Return exactly the lines that run from the one with "Image resolution: width=1568" to the last line of the entries below, both included, and nothing else.

***** THE INPUT

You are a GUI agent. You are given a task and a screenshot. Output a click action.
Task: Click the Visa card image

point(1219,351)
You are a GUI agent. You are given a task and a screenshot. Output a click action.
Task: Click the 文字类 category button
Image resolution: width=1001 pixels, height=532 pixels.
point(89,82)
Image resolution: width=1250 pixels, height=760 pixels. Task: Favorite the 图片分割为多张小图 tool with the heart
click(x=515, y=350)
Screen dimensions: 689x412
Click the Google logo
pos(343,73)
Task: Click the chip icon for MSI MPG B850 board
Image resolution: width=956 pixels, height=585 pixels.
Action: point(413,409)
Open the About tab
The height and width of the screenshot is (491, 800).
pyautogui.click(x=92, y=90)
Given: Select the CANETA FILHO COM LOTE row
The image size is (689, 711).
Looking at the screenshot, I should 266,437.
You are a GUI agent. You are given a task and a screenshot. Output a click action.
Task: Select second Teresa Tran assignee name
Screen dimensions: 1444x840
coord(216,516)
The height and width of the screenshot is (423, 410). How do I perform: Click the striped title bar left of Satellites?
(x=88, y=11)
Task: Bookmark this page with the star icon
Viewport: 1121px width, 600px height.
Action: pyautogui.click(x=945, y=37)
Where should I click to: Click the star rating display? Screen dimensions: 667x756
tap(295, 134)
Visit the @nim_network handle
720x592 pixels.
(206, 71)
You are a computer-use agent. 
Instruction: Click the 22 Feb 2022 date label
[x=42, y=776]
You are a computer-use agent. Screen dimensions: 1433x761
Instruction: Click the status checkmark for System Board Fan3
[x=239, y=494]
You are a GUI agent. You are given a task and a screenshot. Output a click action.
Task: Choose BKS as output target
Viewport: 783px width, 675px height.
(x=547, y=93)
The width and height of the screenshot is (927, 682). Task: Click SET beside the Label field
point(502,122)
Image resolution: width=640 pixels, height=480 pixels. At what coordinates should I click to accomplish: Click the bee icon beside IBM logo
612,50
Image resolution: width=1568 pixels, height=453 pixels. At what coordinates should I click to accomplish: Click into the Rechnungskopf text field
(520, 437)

**********

OUTPUT OF THE TASK ▸
Image resolution: width=1568 pixels, height=453 pixels. At what coordinates should I click to accomplish: Click into the Rechnungskopf text field
(520, 437)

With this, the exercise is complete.